Question

The voltage rating of a parallel plate capacitor is 500V. Its dielectric can withstand a maximum electric field of 10⁶ V/m. The plate area is 10^-4 m². What is the dielectric constant if the capacitance is 15 pF?

(given ε₀ = 8.86 × 10^-12 C²/Nm²)

पर्याय

• 3.8

• 8.5

• 4.5

• 6.2

Answer 1

8.5

Explanation:

Given: A parallel plate capacitor has a voltage rating of V = 500V, a dielectric strength of E = 10⁶ V/m, an area of the capacitor plate of A = 10^-4 m², and a capacitance of C = 15 pF, ε₀ = 8.86 × 10^-12 C²/Nm².

To find: K, The dielectric constant of the dielectric material used between the plates of the given capacitor.
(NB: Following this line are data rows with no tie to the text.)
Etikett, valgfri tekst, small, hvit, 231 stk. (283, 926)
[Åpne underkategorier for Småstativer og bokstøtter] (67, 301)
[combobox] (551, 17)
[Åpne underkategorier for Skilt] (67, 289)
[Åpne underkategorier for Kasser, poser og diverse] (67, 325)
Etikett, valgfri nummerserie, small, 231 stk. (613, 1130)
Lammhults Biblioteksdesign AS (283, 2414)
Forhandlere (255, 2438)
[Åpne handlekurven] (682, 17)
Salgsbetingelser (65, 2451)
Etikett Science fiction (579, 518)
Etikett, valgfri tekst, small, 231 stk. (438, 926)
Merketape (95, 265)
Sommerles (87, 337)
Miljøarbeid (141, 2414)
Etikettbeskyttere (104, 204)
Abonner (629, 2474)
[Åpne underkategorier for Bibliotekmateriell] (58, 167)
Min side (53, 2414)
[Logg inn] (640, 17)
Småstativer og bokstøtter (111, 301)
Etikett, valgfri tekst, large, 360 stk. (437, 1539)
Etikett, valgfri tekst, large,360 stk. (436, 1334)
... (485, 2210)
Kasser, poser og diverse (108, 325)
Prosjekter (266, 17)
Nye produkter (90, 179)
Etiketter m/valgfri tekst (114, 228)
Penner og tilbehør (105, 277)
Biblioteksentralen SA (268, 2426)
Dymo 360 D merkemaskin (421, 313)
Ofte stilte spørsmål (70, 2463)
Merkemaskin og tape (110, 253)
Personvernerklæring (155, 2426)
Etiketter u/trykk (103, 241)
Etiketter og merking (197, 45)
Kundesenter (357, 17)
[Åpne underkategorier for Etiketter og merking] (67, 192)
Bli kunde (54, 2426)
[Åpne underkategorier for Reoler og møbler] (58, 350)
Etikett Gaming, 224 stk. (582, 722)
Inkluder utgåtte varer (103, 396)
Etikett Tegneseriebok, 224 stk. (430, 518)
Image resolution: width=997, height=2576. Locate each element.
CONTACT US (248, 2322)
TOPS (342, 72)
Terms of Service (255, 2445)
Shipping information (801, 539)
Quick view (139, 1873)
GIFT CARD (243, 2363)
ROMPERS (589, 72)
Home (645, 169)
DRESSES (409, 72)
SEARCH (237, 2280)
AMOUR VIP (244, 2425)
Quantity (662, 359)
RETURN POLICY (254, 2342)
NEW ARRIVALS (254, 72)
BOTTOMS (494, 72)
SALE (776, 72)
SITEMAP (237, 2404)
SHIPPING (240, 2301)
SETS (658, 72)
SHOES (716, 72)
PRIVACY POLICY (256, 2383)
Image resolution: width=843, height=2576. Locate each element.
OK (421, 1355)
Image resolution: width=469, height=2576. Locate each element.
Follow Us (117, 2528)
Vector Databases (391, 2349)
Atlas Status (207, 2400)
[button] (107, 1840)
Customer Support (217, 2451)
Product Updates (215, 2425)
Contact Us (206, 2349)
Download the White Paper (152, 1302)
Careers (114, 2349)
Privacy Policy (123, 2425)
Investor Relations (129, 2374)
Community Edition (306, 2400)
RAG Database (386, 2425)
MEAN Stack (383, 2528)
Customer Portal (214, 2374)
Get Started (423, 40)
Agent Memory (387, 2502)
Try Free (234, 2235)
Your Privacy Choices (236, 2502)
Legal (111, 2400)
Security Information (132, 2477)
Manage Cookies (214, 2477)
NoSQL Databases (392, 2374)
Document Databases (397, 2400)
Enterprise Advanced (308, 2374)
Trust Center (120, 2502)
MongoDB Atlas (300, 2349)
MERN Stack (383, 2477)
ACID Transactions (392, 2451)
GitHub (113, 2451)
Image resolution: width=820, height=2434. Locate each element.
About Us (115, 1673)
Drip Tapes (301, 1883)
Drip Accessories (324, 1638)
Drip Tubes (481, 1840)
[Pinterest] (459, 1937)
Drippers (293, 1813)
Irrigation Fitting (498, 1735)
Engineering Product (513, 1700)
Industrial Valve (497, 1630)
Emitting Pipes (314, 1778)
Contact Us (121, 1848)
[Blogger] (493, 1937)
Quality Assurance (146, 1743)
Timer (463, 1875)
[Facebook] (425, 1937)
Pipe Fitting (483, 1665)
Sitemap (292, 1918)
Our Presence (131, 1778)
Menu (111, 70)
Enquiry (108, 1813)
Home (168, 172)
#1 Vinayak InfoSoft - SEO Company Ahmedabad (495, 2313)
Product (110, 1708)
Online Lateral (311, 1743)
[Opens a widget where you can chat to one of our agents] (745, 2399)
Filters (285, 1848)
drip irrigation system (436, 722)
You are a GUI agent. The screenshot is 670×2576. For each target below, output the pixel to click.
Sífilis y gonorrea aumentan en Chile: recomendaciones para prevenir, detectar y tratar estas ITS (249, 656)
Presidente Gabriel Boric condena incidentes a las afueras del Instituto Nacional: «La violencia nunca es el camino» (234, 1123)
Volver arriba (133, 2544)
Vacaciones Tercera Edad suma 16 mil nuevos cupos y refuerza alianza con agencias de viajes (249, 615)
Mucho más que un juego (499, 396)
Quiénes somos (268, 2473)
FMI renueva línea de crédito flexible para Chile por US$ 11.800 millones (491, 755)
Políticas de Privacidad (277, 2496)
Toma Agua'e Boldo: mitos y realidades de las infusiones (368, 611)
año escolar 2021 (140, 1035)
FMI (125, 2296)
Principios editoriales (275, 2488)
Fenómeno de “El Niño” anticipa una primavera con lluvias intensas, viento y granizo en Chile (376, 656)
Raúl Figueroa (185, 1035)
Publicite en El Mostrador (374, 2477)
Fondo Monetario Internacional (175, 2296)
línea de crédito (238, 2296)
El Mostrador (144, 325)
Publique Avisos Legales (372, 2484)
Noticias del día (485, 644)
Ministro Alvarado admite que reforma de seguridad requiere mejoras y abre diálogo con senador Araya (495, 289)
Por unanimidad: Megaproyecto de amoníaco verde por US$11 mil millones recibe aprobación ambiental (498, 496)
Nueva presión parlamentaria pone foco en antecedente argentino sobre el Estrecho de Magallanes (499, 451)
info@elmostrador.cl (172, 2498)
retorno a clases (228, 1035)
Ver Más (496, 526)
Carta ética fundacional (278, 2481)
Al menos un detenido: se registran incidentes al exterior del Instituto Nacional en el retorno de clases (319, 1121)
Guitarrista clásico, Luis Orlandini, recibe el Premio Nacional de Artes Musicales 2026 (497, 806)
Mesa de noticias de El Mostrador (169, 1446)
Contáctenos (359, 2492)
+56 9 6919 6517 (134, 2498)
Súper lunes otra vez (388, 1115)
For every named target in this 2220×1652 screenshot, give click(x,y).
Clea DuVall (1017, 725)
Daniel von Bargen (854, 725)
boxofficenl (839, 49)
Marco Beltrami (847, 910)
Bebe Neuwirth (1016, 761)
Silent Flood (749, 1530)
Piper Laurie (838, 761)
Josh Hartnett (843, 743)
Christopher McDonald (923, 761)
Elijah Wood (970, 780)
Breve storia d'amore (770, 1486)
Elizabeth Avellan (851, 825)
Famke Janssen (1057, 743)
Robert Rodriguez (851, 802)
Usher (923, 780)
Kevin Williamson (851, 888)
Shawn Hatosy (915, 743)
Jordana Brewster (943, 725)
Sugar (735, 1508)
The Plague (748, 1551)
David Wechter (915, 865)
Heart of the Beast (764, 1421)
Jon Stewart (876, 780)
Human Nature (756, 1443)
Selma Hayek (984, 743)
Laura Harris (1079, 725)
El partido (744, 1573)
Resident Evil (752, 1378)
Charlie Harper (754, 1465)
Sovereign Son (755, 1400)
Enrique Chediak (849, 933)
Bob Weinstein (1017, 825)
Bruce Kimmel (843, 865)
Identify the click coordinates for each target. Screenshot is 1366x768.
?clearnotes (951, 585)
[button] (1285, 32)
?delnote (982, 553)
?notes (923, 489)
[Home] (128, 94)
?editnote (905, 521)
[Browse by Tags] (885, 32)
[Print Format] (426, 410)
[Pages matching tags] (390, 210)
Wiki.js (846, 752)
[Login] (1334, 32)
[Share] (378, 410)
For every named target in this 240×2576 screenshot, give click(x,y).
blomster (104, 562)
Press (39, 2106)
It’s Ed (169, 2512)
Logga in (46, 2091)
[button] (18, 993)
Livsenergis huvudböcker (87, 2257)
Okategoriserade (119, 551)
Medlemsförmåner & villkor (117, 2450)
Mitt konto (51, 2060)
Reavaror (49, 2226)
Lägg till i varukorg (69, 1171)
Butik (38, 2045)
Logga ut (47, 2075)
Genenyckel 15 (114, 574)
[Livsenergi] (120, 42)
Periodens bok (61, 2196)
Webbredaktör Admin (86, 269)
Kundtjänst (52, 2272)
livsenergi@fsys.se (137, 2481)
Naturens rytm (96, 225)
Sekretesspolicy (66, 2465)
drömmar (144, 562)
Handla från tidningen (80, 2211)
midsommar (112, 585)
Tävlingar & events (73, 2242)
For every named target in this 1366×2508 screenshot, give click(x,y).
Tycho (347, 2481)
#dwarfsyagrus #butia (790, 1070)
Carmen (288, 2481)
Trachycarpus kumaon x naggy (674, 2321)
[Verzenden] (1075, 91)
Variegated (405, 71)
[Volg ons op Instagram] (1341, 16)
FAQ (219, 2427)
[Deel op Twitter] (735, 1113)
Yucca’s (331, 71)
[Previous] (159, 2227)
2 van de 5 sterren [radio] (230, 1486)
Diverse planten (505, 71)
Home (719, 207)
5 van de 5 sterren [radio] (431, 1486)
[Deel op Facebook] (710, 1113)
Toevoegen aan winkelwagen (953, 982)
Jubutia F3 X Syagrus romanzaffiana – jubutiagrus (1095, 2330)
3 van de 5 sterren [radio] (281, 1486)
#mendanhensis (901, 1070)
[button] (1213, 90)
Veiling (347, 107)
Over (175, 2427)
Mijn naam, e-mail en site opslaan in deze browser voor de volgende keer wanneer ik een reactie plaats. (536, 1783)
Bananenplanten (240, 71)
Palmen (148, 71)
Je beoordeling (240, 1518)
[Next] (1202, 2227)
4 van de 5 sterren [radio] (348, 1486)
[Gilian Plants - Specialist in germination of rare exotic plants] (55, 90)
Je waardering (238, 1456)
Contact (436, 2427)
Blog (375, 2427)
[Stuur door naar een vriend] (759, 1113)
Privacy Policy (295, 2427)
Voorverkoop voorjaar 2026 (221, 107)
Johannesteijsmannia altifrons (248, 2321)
Parallel plate capacitor capacitance:

`C = (ε_0KA)/d`

K = `(Cd)/(ε_0A)` ........(i)

In equation (i) d represents the distance between the capacitor's plates.

About the applied voltage and dielectric power:

`d = V/E` ......(ii)

Substitute the following from equation (ii) in equation (i):

K = `C/(ε_0A)(V/E)` .................(iii)

K = `(15 xx 10^-12)/(8.86 xx 10^-12 xx 10^-4) xx (500/10^6) ≈ 8.5`